月光、復活


私がモノクロ写真で写真を始めた頃、愛用していたのは三菱の「月光」という印画紙でした。少し青みかかった「冷黒調」と呼ばれる締まった色調は、味わい深いものでした。

その後、リバーサルでカラー写真専門になって、モノクロ写真は撮らなくなったため印画紙は使わなくなり、「月光」のことはしばらく忘れていました。

久しぶりに「月光」という懐かしい商品名のことを思い出したのは、ITmediaの『あの「月光」がインクジェット用紙で復活』という記事でした。

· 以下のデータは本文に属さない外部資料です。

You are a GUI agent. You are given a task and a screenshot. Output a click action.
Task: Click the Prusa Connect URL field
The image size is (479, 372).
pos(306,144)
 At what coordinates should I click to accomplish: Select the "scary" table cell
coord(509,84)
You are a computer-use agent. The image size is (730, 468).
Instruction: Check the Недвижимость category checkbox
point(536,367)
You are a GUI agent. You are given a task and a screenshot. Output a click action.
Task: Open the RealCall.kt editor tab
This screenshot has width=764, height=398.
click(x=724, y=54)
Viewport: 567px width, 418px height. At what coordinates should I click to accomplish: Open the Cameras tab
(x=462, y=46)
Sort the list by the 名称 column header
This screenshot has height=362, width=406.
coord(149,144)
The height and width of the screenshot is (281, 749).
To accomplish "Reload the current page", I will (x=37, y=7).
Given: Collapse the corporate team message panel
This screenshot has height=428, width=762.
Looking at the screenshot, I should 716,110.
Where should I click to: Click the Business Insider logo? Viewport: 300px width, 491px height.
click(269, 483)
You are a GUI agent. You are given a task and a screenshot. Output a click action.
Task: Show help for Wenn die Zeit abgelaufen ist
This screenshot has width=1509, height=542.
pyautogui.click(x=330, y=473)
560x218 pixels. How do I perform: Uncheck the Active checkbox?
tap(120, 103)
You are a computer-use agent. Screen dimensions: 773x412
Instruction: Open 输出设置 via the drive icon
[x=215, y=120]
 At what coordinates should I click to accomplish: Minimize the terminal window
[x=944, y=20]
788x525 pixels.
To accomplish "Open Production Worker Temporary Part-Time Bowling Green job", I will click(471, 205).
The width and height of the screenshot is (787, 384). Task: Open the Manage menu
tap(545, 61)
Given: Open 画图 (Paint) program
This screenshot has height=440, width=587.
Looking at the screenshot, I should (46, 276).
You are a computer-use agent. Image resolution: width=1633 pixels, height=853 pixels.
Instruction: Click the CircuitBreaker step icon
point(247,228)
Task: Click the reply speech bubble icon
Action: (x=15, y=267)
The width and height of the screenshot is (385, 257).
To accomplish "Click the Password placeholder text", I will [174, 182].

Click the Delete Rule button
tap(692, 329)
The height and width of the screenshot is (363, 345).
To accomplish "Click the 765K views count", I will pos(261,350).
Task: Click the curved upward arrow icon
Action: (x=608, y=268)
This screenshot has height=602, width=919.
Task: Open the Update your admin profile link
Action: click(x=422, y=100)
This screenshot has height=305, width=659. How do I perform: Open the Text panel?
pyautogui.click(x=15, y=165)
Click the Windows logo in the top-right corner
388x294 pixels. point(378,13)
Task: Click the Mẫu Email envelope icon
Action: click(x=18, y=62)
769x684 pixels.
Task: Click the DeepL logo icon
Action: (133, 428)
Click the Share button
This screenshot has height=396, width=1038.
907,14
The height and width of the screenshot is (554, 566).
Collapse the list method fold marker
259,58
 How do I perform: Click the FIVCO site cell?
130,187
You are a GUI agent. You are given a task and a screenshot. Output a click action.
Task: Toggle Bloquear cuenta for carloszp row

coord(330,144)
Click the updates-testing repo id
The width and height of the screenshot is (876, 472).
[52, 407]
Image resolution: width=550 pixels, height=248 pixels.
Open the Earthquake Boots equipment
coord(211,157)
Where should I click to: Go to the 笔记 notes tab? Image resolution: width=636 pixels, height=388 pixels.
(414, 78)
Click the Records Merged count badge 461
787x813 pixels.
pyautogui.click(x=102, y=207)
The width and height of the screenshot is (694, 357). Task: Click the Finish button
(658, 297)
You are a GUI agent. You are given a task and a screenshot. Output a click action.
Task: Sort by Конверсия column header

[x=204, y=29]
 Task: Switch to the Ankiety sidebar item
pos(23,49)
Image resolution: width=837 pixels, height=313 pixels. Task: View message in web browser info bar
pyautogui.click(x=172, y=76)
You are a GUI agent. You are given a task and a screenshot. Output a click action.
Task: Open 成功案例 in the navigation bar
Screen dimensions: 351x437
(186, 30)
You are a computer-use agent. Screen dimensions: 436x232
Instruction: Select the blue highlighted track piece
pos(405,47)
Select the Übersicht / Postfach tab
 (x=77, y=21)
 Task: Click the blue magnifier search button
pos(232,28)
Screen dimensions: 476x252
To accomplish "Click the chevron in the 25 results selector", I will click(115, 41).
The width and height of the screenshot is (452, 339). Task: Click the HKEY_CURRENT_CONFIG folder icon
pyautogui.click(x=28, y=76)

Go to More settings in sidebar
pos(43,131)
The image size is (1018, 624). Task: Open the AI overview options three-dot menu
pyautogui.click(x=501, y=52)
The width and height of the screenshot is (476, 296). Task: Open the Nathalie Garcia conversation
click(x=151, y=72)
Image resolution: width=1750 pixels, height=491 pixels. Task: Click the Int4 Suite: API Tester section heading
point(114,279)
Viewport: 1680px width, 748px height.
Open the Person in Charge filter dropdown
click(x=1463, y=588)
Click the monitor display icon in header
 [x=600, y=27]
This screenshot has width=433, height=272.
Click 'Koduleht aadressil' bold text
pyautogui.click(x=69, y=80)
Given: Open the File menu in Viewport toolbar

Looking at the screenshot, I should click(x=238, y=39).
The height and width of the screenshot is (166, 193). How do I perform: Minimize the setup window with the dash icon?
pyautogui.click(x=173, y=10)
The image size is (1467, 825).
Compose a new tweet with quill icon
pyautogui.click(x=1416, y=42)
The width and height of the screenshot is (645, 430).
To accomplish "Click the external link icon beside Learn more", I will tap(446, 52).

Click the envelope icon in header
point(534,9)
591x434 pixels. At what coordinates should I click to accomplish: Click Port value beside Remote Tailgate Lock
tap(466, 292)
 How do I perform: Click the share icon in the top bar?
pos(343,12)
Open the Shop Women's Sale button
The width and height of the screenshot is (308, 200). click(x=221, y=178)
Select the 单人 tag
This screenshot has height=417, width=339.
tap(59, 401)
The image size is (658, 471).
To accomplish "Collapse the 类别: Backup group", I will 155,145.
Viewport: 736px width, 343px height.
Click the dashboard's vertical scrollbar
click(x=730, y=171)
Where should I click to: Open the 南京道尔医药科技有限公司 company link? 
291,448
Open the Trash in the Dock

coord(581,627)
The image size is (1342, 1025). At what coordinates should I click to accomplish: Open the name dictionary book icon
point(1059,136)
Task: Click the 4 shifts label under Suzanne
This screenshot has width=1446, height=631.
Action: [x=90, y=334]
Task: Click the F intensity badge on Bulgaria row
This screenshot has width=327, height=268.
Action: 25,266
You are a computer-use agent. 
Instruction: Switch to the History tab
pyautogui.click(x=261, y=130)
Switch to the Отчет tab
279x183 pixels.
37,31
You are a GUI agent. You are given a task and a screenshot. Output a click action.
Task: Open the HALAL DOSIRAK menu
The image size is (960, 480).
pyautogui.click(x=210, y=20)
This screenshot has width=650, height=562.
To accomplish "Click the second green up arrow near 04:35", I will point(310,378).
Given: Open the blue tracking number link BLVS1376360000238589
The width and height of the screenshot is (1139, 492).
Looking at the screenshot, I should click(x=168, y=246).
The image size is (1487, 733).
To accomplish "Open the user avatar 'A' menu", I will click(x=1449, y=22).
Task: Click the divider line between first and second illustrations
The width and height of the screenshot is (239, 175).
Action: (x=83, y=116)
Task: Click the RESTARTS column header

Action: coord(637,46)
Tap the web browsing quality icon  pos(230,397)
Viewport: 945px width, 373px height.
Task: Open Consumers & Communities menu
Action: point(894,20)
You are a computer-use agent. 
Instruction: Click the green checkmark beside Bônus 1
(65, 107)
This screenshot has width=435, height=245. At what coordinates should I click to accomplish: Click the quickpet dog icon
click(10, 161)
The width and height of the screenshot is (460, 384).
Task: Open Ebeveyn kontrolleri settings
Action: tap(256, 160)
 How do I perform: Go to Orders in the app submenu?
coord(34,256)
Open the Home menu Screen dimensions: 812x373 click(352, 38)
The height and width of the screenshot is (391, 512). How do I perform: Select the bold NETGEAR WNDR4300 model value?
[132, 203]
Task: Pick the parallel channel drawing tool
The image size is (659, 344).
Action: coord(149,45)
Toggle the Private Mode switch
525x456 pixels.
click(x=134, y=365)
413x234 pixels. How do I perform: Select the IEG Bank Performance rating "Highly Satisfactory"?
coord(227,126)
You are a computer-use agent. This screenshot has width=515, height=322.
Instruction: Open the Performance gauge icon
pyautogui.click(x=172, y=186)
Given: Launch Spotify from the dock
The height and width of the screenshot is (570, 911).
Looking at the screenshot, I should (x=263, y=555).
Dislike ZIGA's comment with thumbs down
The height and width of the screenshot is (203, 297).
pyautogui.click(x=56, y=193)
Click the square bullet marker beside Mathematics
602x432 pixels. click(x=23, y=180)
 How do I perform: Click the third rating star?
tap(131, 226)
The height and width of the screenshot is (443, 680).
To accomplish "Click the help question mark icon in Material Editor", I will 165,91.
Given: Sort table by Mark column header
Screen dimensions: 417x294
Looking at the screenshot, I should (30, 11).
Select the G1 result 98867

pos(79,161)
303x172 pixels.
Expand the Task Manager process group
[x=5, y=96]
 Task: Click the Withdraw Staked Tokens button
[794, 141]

印画紙の月光が既に2006年3月に発売中止していたは、この記事で初めて知りました。

今回の新しいインクジェット用紙「月光」は、まさに「ブランドの拡張」ですね。

「ブランドの拡張」というと難しく聞こえますが、実は身近でよくご覧になっていると思います。

既存の自社ブランドを活用して、喫煙具のダンヒルが男性用アクセサリー用品に進出したり、メンズ・ファッションのメーカーがサングラスや時計の世界に進出したりするアプローチです。

ただし、進出そのものが市場に受け入れられずに失敗したり、さらに元のブランド価値まで壊す可能性もありますので、慎重に進める必要があります。

今回の「月光」の場合、印画紙は既に販売中止している訳で、オリジナル・ブランドの破壊は起こりません。従って、ブランド拡張にはつきもののリスクは非常に軽減できます。

また、インクジェット用紙でモノクロ写真を印刷するような人は、以前は、銀塩フィルムでモノクロ写真を撮っていた30代から上の世代になるのではないでしょうか? このような世代には「月光」というブランドは、高い価値を持っていると思います。

非常に目の付け所がよいアプローチだと感じました。

月光、復活」への4件のフィードバック

  1. こんばんは永井さん。タイトルだけ読んだ時はてっきりピアノソナタかと(笑)。そしたら印画紙でした。ボクも白黒なら十代の頃に自分で現像しましたが、印画紙だけでなく液体も何もかもの名前をすっかり忘れてました。「月光!」でしたね。初めて映画のパンフレットを複写してパネルに引き伸ばしたのは、なんとジェームスディーンです。闇で(?)バイトもしちゃったものです。永井さんのおかげで忘れていたモノを思い出しました。ボクのOM-10修理に出してみよっと。

  2. Majyokkoさん、
    パンフレットの複写、私も友人に頼まれて学生時代にやったことがあります。私の場合はOM-1にTamron 90mm/f2.5、フィルムはミニコピーでした。ちなみに当時、このフィルムをISO(ASA)8-12程度で撮影し、D76希釈で、グラデーションを出しながら極微粒子現像(というか、無粒子現像)する、ということをよくやっていました。35mmフィルムとは思えないような画像が出てくると結構感激したものです。

  3. す、すごい!流石永井さん!!!もっと早くにそのテクを伝授して貰えていたら、高額バイトになったのに(^^;)動機が不純だ(笑)

  4. Majyokkoさん、
    でも、このように仕上がったネガってとっても薄くって、4号印画紙でないと焼けないんです。
    本当は5号位でないと、って感じだったりします。
    #そう言えば、4号印画紙という言葉も、久しぶりに思い出しました。